[ENTRIES PROVIDED]

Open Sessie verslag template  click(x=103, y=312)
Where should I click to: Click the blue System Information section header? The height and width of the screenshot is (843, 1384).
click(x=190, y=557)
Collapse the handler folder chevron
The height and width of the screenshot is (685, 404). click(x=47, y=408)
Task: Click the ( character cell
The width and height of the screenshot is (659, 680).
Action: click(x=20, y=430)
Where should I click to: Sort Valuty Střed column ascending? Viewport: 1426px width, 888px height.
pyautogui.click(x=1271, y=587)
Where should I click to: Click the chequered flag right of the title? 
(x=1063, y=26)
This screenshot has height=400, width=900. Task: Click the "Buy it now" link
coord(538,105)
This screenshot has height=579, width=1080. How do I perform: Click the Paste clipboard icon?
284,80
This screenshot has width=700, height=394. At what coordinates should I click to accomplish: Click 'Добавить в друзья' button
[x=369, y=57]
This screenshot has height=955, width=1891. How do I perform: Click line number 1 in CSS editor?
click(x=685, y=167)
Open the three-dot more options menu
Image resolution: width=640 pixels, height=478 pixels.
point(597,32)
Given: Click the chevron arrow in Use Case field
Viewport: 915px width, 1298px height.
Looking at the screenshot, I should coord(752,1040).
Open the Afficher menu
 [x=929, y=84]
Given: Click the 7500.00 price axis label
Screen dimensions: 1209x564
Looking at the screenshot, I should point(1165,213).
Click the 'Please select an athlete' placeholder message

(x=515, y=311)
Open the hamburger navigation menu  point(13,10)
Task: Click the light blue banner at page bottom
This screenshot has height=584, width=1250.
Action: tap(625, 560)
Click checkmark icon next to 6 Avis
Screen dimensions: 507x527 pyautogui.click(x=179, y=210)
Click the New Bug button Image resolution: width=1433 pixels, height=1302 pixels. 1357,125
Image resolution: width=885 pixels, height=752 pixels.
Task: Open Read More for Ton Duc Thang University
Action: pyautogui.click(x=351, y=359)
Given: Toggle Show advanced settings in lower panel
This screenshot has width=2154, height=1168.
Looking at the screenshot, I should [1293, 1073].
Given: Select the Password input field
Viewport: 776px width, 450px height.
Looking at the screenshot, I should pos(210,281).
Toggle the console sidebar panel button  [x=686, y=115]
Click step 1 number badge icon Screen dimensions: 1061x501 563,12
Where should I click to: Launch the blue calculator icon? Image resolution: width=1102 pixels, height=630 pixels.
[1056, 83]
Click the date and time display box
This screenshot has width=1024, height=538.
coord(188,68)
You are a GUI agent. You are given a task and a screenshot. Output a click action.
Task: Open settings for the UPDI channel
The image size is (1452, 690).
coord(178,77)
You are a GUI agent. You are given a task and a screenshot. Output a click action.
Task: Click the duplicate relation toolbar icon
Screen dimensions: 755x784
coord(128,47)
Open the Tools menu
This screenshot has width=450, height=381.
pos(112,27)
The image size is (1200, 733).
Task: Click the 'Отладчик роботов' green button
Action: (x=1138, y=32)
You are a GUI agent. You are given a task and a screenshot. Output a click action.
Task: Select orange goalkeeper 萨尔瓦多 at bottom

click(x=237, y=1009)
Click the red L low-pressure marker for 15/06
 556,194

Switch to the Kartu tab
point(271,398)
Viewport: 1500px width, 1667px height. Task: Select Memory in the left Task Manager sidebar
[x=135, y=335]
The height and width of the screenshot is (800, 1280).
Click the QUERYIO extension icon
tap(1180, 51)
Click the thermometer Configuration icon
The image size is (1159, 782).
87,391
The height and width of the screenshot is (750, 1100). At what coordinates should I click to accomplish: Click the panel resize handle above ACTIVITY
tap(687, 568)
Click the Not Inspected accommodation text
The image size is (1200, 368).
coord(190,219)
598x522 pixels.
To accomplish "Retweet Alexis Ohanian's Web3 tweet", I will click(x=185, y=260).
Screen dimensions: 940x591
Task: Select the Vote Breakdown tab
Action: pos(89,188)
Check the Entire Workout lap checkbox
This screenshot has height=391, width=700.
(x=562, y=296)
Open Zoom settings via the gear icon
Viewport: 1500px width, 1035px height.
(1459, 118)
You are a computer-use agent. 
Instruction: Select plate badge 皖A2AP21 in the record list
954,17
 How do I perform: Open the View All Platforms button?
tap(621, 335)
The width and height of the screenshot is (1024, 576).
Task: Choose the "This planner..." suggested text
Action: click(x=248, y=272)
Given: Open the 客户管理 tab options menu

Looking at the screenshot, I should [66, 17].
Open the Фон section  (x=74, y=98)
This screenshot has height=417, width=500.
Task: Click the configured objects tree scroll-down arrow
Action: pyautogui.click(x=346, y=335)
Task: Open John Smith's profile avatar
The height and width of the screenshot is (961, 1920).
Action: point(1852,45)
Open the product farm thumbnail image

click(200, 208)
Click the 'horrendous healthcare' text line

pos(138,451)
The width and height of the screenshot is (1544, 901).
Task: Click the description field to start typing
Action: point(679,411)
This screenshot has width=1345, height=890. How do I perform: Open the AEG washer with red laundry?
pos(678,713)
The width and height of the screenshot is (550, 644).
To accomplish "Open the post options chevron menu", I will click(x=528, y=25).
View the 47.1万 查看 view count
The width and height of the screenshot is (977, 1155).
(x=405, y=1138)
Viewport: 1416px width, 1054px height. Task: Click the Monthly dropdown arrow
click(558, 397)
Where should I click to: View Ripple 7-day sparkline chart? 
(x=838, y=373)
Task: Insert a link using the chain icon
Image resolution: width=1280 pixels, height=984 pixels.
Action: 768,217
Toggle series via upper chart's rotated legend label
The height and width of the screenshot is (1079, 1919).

[/ENTRIES PROVIDED]

Nothing in the listing above may be altered; transcribe all of it.

Open Sessie verslag template  click(x=103, y=312)
Where should I click to: Click the blue System Information section header? The height and width of the screenshot is (843, 1384).
click(x=190, y=557)
Collapse the handler folder chevron
The height and width of the screenshot is (685, 404). click(x=47, y=408)
Task: Click the ( character cell
The width and height of the screenshot is (659, 680).
Action: click(x=20, y=430)
Where should I click to: Sort Valuty Střed column ascending? Viewport: 1426px width, 888px height.
pyautogui.click(x=1271, y=587)
Where should I click to: Click the chequered flag right of the title? 
(x=1063, y=26)
This screenshot has height=400, width=900. Task: Click the "Buy it now" link
coord(538,105)
This screenshot has height=579, width=1080. How do I perform: Click the Paste clipboard icon?
284,80
This screenshot has width=700, height=394. At what coordinates should I click to accomplish: Click 'Добавить в друзья' button
[x=369, y=57]
This screenshot has height=955, width=1891. How do I perform: Click line number 1 in CSS editor?
click(x=685, y=167)
Open the three-dot more options menu
Image resolution: width=640 pixels, height=478 pixels.
point(597,32)
Given: Click the chevron arrow in Use Case field
Viewport: 915px width, 1298px height.
Looking at the screenshot, I should coord(752,1040).
Open the Afficher menu
 [x=929, y=84]
Given: Click the 7500.00 price axis label
Screen dimensions: 1209x564
Looking at the screenshot, I should point(1165,213).
Click the 'Please select an athlete' placeholder message

(x=515, y=311)
Open the hamburger navigation menu  point(13,10)
Task: Click the light blue banner at page bottom
This screenshot has height=584, width=1250.
Action: tap(625, 560)
Click checkmark icon next to 6 Avis
Screen dimensions: 507x527 pyautogui.click(x=179, y=210)
Click the New Bug button Image resolution: width=1433 pixels, height=1302 pixels. 1357,125
Image resolution: width=885 pixels, height=752 pixels.
Task: Open Read More for Ton Duc Thang University
Action: pyautogui.click(x=351, y=359)
Given: Toggle Show advanced settings in lower panel
This screenshot has width=2154, height=1168.
Looking at the screenshot, I should [1293, 1073].
Given: Select the Password input field
Viewport: 776px width, 450px height.
Looking at the screenshot, I should pos(210,281).
Toggle the console sidebar panel button  [x=686, y=115]
Click step 1 number badge icon Screen dimensions: 1061x501 563,12
Where should I click to: Launch the blue calculator icon? Image resolution: width=1102 pixels, height=630 pixels.
[1056, 83]
Click the date and time display box
This screenshot has width=1024, height=538.
coord(188,68)
You are a GUI agent. You are given a task and a screenshot. Output a click action.
Task: Open settings for the UPDI channel
The image size is (1452, 690).
coord(178,77)
You are a GUI agent. You are given a task and a screenshot. Output a click action.
Task: Click the duplicate relation toolbar icon
Screen dimensions: 755x784
coord(128,47)
Open the Tools menu
This screenshot has width=450, height=381.
pos(112,27)
The image size is (1200, 733).
Task: Click the 'Отладчик роботов' green button
Action: (x=1138, y=32)
You are a GUI agent. You are given a task and a screenshot. Output a click action.
Task: Select orange goalkeeper 萨尔瓦多 at bottom

click(x=237, y=1009)
Click the red L low-pressure marker for 15/06
 556,194

Switch to the Kartu tab
point(271,398)
Viewport: 1500px width, 1667px height. Task: Select Memory in the left Task Manager sidebar
[x=135, y=335]
The height and width of the screenshot is (800, 1280).
Click the QUERYIO extension icon
tap(1180, 51)
Click the thermometer Configuration icon
The image size is (1159, 782).
87,391
The height and width of the screenshot is (750, 1100). At what coordinates should I click to accomplish: Click the panel resize handle above ACTIVITY
tap(687, 568)
Click the Not Inspected accommodation text
The image size is (1200, 368).
coord(190,219)
598x522 pixels.
To accomplish "Retweet Alexis Ohanian's Web3 tweet", I will click(x=185, y=260).
Screen dimensions: 940x591
Task: Select the Vote Breakdown tab
Action: pos(89,188)
Check the Entire Workout lap checkbox
This screenshot has height=391, width=700.
(x=562, y=296)
Open Zoom settings via the gear icon
Viewport: 1500px width, 1035px height.
(1459, 118)
You are a computer-use agent. 
Instruction: Select plate badge 皖A2AP21 in the record list
954,17
 How do I perform: Open the View All Platforms button?
tap(621, 335)
The width and height of the screenshot is (1024, 576).
Task: Choose the "This planner..." suggested text
Action: click(x=248, y=272)
Given: Open the 客户管理 tab options menu

Looking at the screenshot, I should [66, 17].
Open the Фон section  (x=74, y=98)
This screenshot has height=417, width=500.
Task: Click the configured objects tree scroll-down arrow
Action: pyautogui.click(x=346, y=335)
Task: Open John Smith's profile avatar
The height and width of the screenshot is (961, 1920).
Action: point(1852,45)
Open the product farm thumbnail image

click(200, 208)
Click the 'horrendous healthcare' text line

pos(138,451)
The width and height of the screenshot is (1544, 901).
Task: Click the description field to start typing
Action: point(679,411)
This screenshot has width=1345, height=890. How do I perform: Open the AEG washer with red laundry?
pos(678,713)
The width and height of the screenshot is (550, 644).
To accomplish "Open the post options chevron menu", I will click(x=528, y=25).
View the 47.1万 查看 view count
The width and height of the screenshot is (977, 1155).
(x=405, y=1138)
Viewport: 1416px width, 1054px height. Task: Click the Monthly dropdown arrow
click(558, 397)
Where should I click to: View Ripple 7-day sparkline chart? 
(x=838, y=373)
Task: Insert a link using the chain icon
Image resolution: width=1280 pixels, height=984 pixels.
Action: 768,217
Toggle series via upper chart's rotated legend label
The height and width of the screenshot is (1079, 1919).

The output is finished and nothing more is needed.